Find the correlation coefficient for the random variables $X$ and $Y$ having joint density $f(x,y)=2$ for $0 < x \leq y<1$.
Seem like a simple problem but I'm stuck.
Since $Corr(X,Y) = \frac{Cov(X,Y)}{\sqrt{Var(X)}\sqrt{Var(Y)}}$, I figure I start with $Var(X)$ and $Var(Y)$.

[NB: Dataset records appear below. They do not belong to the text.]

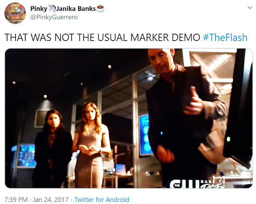Click the Dare To text beside CW logo
Screen dimensions: 256x204
click(213, 182)
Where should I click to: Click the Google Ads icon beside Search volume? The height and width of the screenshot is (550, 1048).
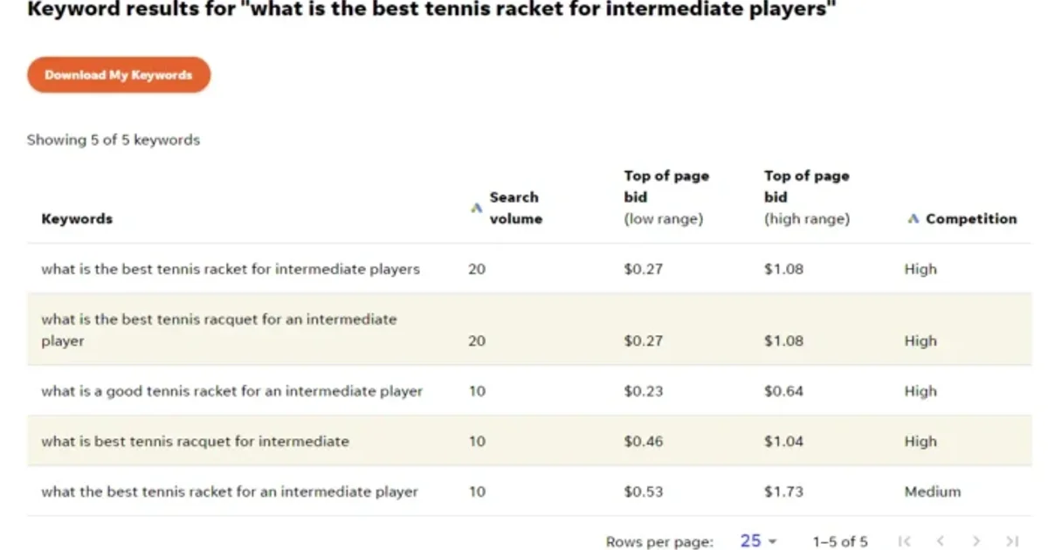click(x=476, y=208)
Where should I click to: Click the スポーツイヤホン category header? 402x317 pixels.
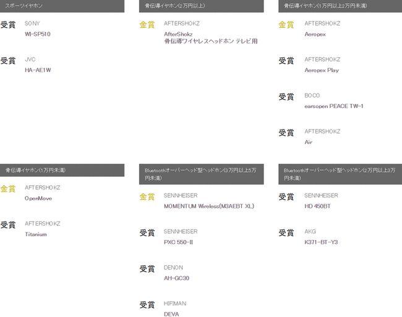(x=62, y=6)
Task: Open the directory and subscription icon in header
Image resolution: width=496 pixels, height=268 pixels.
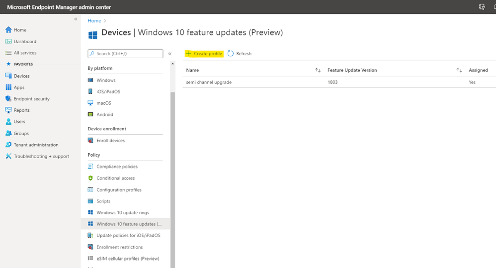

$E(X) = \int_0^1 \int_0^y 2xdxdy = \int_0^1y^2dy = \frac{1}{3}$
$E(X^2) = \int_0^1 \int_0^y 2x^2dxdy = \int_0^1\frac{2}{3}y^3dy = \frac{1}{6}$
$Var(X) = E(X^2) – E(X)^2 = \frac{1}{6} – \frac{1}{9} = \frac{1}{18}$
$E(Y) = \int_0^1 \int_x^1 2ydydx = \int_0^1 1-x^2 dx = \frac{2}{3}$
$E(Y^2) = \int_0^1 \int_x^1 2y^2dydx = \frac{2}{3}\int_0^1 1-x^3dx = \frac{1}{2}$
$Var(Y) = E(Y^2) – E(Y)^2 = \frac{1}{2} – \frac{4}{9} = \frac{1}{18}$
$\frac{1}{\sqrt{Var(X)}\sqrt{Var(Y)}} = \frac{1}{\frac{1}{18}} = 18$
It seems alright up to this point.
$Cov(X,Y) = E(XY) – E(X)E(Y)$
$E(XY) = \int_0^1 \int_0^y 2xy dxdy = \int_0^1 y^3 dy = \frac{1}{4}$
$Cov(X,Y) = \frac{1}{4} – (\frac{1}{18})^2$
And this is where I'm stuck.
$Corr(X,Y) = (\frac{1}{4} – (\frac{1}{18})^2) \times 18 = \frac{18}{4} – \frac{1}{18} > 1$
wolfram says my calculation are correct. so this must be a concept problem.
The $0 < x \leq y<1$ is really throwing me off but Devore doesn't really provide a clear explanation.
Thanks for your hints.
Best Answer
Your integrals look right. Note that $E(X)E(Y)=\frac{2}{9}$, so the covariance calculation is not right.
The covariance is $\frac{1}{4}-\frac{2}{9}=\frac{1}{36}$.